Accepted date: October 31, 2016
Objective: To investigate and analyze the efficacy of duodenum-preserving pancreatic head resection (DPPHR) for the treatment of chronic pancreatitis (CP).
Methods: A retrospective analysis was performed regarding a total of 21 patients with CP combined with intractable abdominal pain, jaundice, or pancreatic duct stones who were admitted into Hepatobiliary Pancreatic Surgery Department of Henan Province People's Hospital from February 2010 to March 2016. All patients underwent DPPHR, which included 15 males and 6 females, aged 31-48 years, mean (39.5 ± 6.7) years. Patients’ 6-month postoperative fasting plasma glucose (FPB), oral glucose tolerance test (2 h-OGTr), weight, pain (VAS visual method), diarrhea symptoms, and quality of life assessment (GLQI Scale) were measured.

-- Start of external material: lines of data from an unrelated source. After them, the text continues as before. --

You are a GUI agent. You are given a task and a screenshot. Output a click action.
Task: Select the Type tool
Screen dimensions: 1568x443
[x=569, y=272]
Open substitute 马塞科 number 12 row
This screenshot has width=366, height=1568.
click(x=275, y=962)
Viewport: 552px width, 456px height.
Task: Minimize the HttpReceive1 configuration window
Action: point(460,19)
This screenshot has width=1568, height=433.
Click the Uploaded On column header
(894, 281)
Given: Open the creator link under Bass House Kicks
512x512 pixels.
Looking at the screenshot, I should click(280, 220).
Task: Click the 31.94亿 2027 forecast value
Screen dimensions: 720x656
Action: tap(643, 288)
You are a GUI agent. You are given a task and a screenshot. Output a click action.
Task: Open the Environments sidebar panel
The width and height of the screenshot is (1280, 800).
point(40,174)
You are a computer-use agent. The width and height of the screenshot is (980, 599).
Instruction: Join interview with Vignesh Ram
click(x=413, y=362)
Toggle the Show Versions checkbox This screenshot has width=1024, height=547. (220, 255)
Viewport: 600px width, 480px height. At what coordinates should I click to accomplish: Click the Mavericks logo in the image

Results: There was no operative death in this group of patients. The major complication was postoperational pancreatic leakage, which was five cases with the incidence of 23.8% (5/21). Abdominal pain was relieved in a total of 18 patients and significantly reduce in three cases with occasional episodes of upper abdominal pain. Pain scores were decreased significantly (7.8 ± 3.6 and 58.1 ± 5.6, P<0.05). The 6-month postoperative FPB changes were not statistically significant ((5.3 ± 0.4) mmol/L and (5.4 ± 0.4) mmol/L, P> 0.05). The 2 h-OGTr changes were not statistically significant either ((8.0 ± 0.6) mmol/L and (7.9 ± 0.6) mmol/L, P> 0.05). No new diabetes case occurred during the 6-month follow-up. The body weight was increased with the average increase of (4.8 ± 0.7) kg ((58.8 ± 1.8) kg and (53.9 ± 2.0) kg, P<0.05)). In addition, the quality of life was also improved significantly (78.1 ± 7.3 and 61.0 ± 6.2, P<0.05).
Conclusion: DPPHR can relieve abdominal pain in patients with CP without compromising pancreatic functions. It also can help to improve the quality of life in patients with CP.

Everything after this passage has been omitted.